A key technology used for virtual currencies is being researched by the Department of Defense to create more secure networks. The goal is to create tamper-proof military computer systems, including those systems used to control America’s nuclear weapons.
According to Quartz, the Defense Advanced Research Projects Agency (DARPA) is looking into using blockchain technology to create more secure military networks, allow military system administrators to determine if a network or database has been tampered with. In September, DARPA awarded a $1.8 million contract to a computer security firm to begin tests.
At its most basic, a blockchain is a decentralized ledger that keeps track of data in a database or network. It then attaches a unique, persistent code, also known as a “block,” to the asset being guarded. Each time it is viewed or altered, all authorized users with access to the asset receive new blocks that update it. Each block is chained to another block, thus “blockchain.” This tech helps Bitcoin and other virtual currencies maintain integrity across worldwide networks.
Although the technology doesn’t prevent unauthorized individuals from accessing networks, it can sound the alarm when the unauthorized user attempts to tamper with anything. Any change is automatically passed to authorized users. Did any of them make the change? If yes, great, the new data is accepted by everyone. If not, the data is rejected.
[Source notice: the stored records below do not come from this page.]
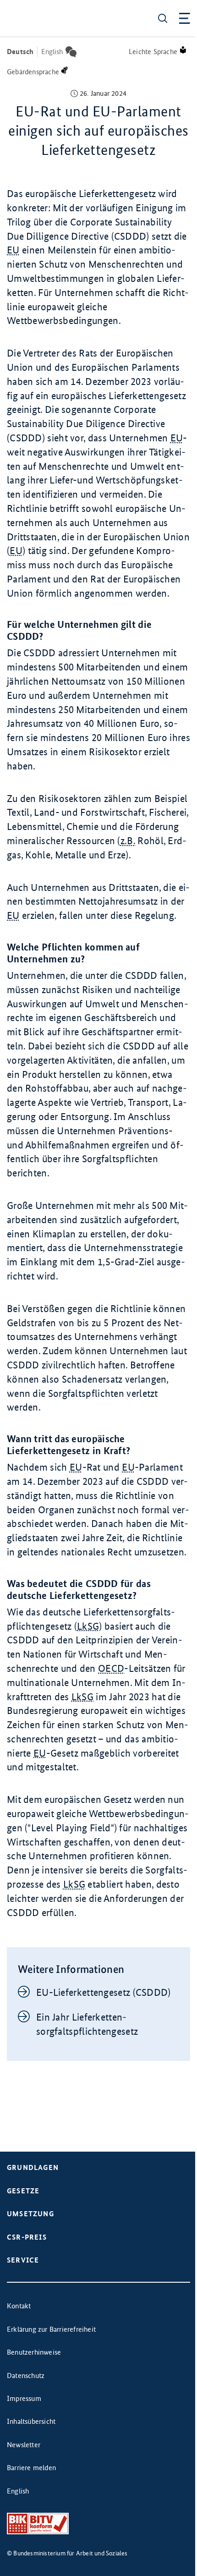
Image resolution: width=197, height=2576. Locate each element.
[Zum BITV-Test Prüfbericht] (38, 2523)
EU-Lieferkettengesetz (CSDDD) (103, 1992)
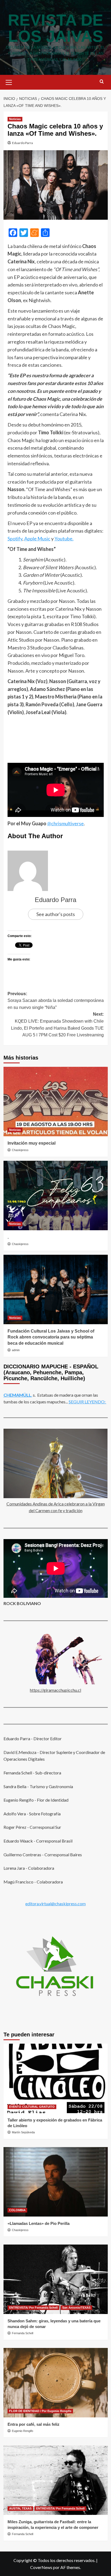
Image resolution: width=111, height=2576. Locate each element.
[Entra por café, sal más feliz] (56, 2382)
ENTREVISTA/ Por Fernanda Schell (33, 2307)
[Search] (101, 81)
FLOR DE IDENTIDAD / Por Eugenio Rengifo (40, 2411)
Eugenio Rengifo (22, 2430)
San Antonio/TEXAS (76, 2307)
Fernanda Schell (22, 2333)
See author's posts (55, 914)
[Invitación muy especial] (56, 1101)
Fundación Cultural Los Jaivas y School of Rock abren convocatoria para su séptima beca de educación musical (51, 1337)
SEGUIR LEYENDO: (87, 1401)
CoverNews (41, 2567)
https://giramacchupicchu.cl (55, 1690)
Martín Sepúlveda (23, 2132)
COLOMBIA (17, 2210)
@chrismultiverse (65, 823)
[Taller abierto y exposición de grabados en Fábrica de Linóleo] (56, 2078)
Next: (57, 1024)
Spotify (15, 538)
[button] (9, 81)
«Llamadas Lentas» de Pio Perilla (39, 2223)
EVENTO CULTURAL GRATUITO (32, 2106)
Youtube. (64, 538)
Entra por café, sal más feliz (34, 2424)
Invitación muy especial (32, 1143)
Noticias (15, 119)
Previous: (56, 1000)
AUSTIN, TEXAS (20, 2508)
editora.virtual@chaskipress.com (55, 1903)
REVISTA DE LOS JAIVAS (55, 28)
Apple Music (37, 538)
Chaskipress (20, 1150)
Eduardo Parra (22, 143)
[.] (56, 1195)
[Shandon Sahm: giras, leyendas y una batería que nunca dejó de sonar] (56, 2279)
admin (16, 1350)
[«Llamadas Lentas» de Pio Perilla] (56, 2182)
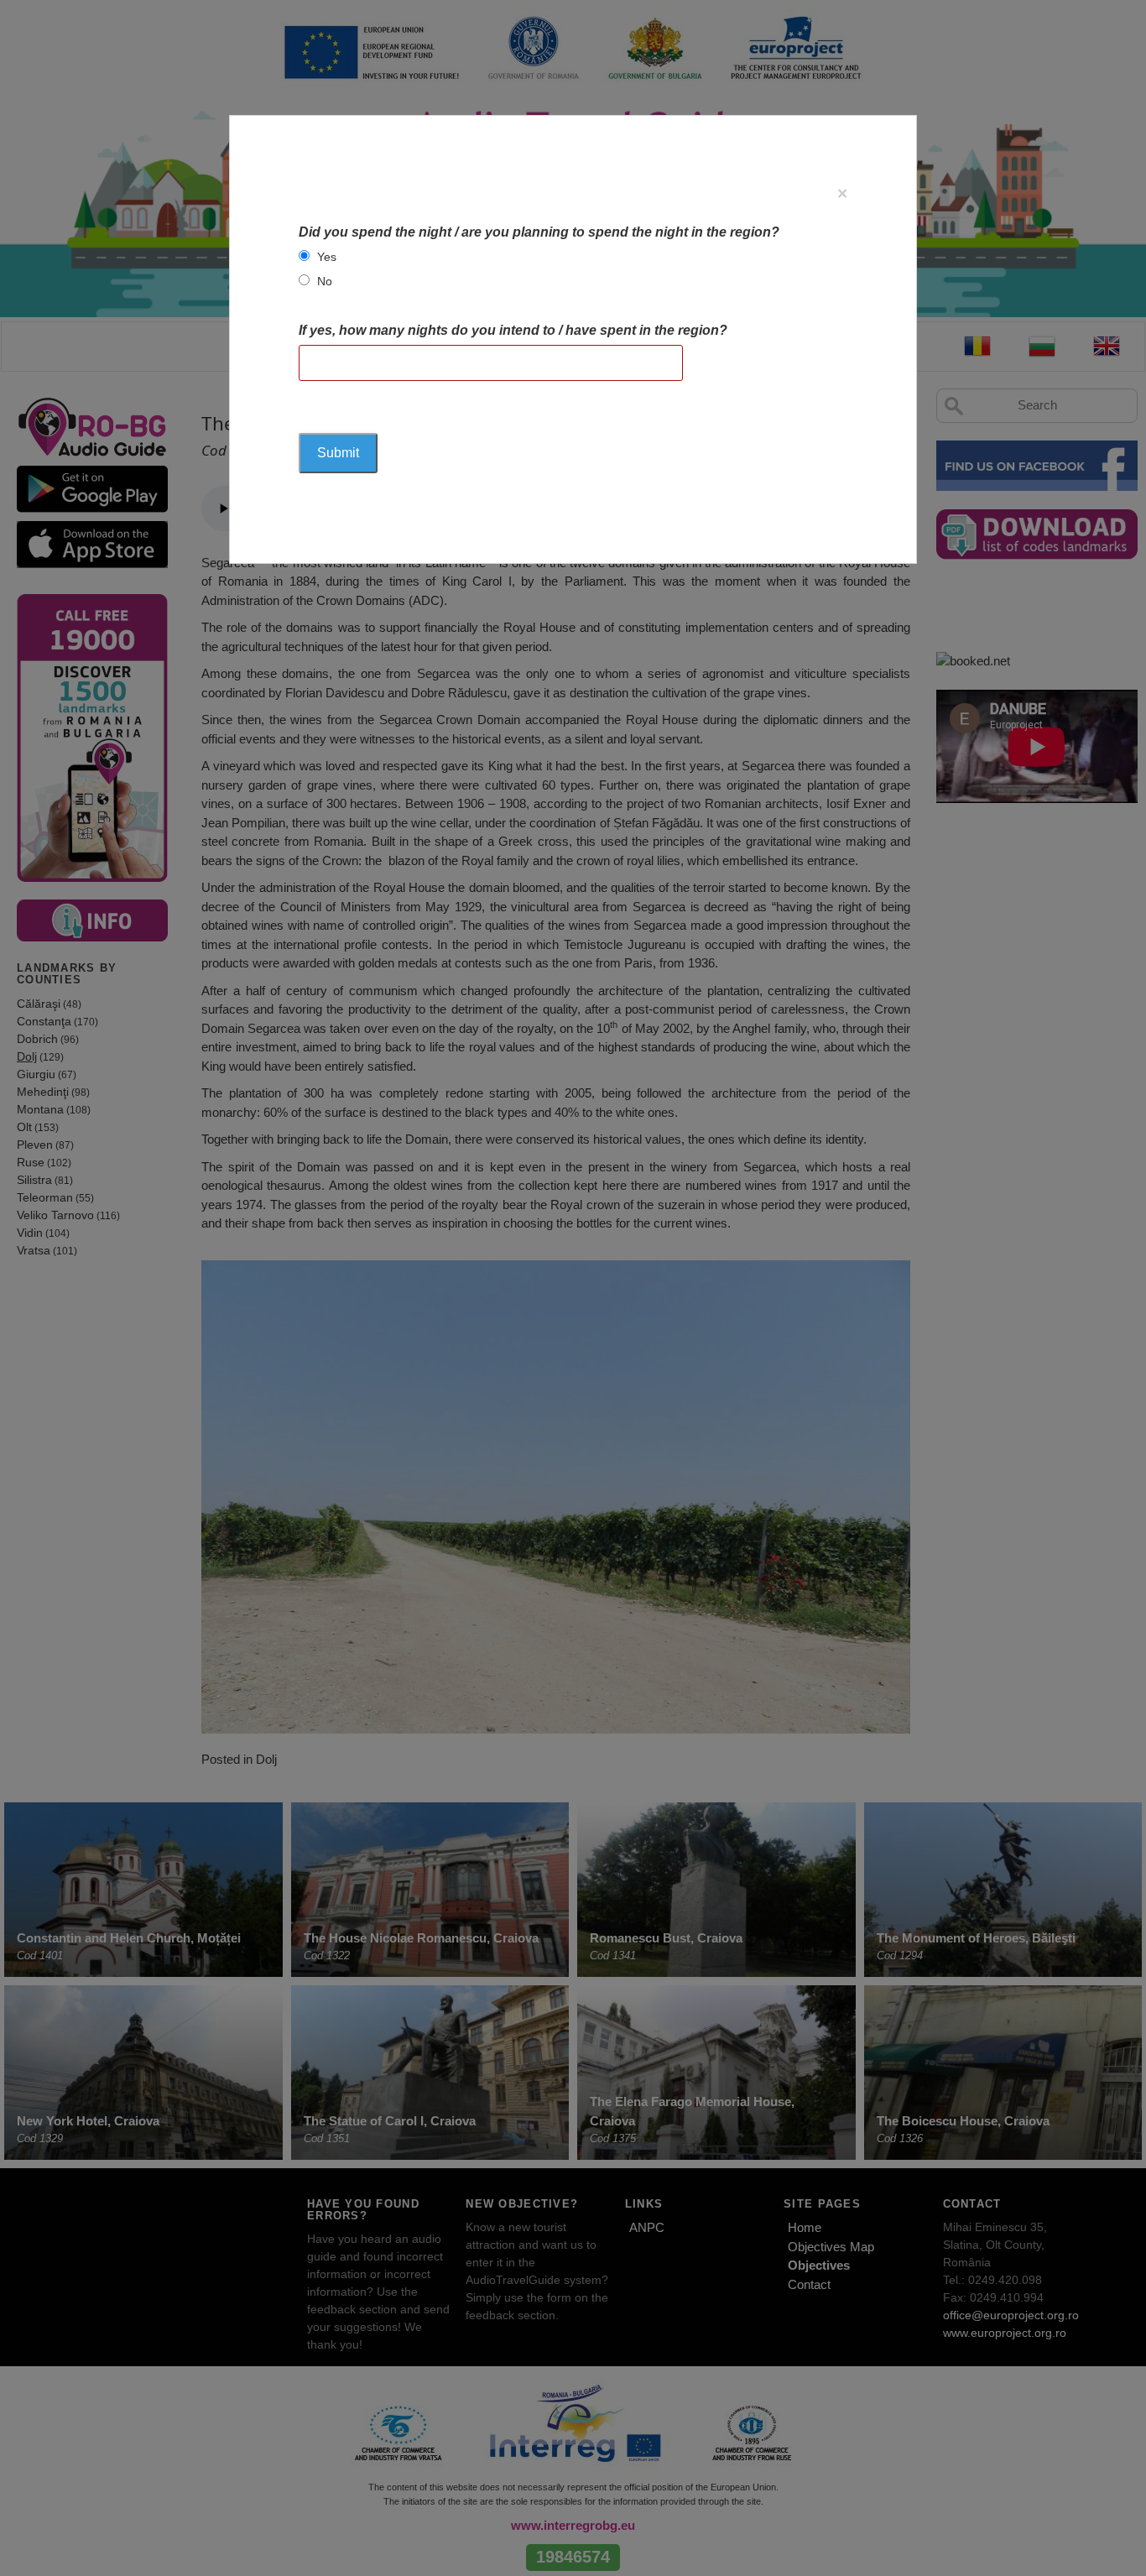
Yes (326, 256)
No (324, 281)
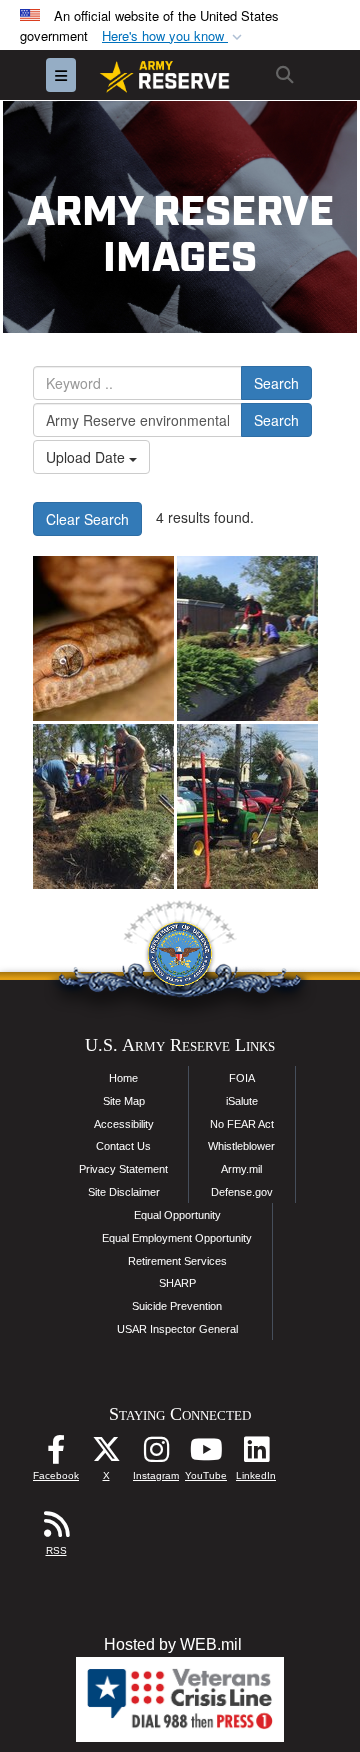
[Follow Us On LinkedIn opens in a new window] (256, 1454)
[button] (174, 36)
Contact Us (123, 1146)
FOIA (242, 1078)
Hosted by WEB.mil (173, 1644)
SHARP (177, 1283)
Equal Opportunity (177, 1215)
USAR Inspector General (177, 1329)
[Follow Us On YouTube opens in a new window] (206, 1454)
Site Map (124, 1101)
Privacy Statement (123, 1169)
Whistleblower (241, 1146)
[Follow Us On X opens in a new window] (106, 1454)
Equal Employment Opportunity (177, 1238)
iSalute (242, 1101)
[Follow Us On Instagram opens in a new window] (156, 1454)
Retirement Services (177, 1261)
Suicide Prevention (177, 1306)
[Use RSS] (56, 1529)
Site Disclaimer (124, 1192)
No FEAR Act (242, 1124)
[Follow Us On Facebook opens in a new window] (56, 1454)
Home (123, 1078)
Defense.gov (242, 1192)
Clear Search (87, 519)
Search (276, 383)
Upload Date (87, 457)
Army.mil (241, 1169)
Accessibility (124, 1124)
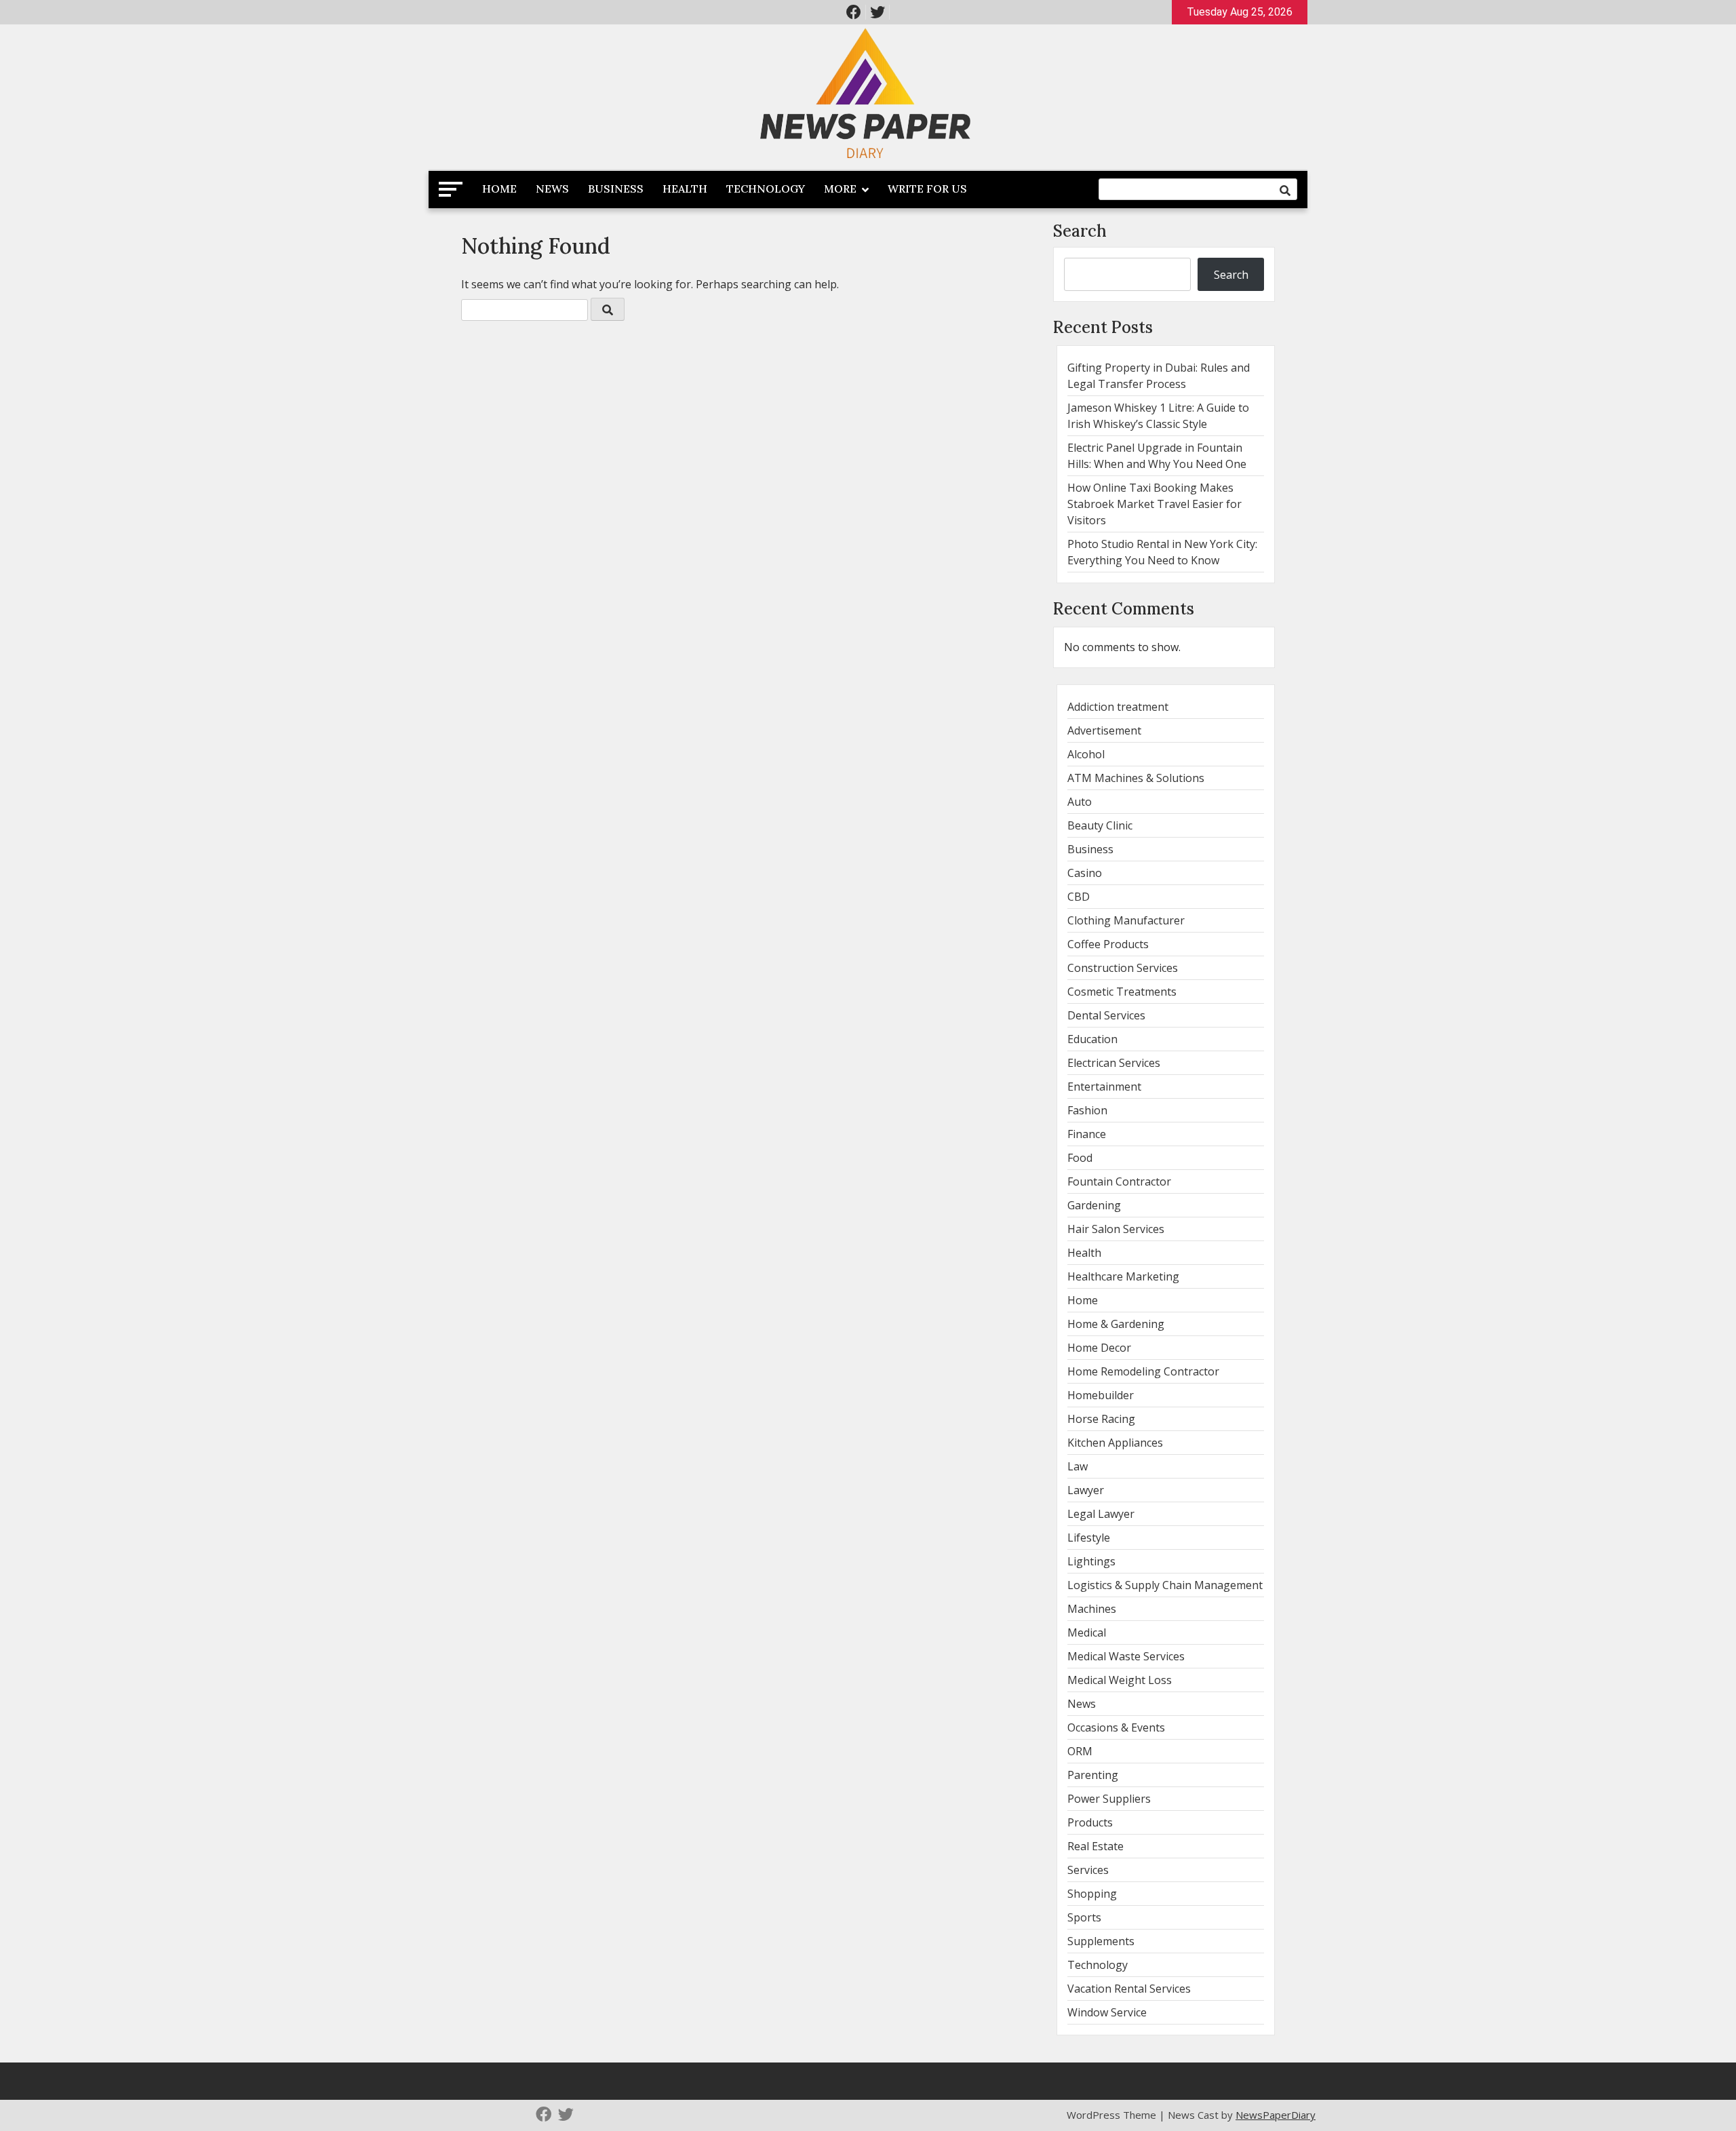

In the military context, blockchain technology would be used behind traditional internet security like secured networks. If someone does manage to somehow successfully access a classified network, blockchain will be there to make sure the hacker can’t do any damage—such as rewrite code having to do with command and control of nuclear weapons. It’s like having a vicious attack dog inside your already heavily fortified home.
Hackers couldn’t let any nukes fly on their own, but they might be able to interfere with military communications in ways that wouldn’t be noticeable—until a crisis arises. Blockchain would hopefully guard against this doomsday hypothetical from becoming a reality.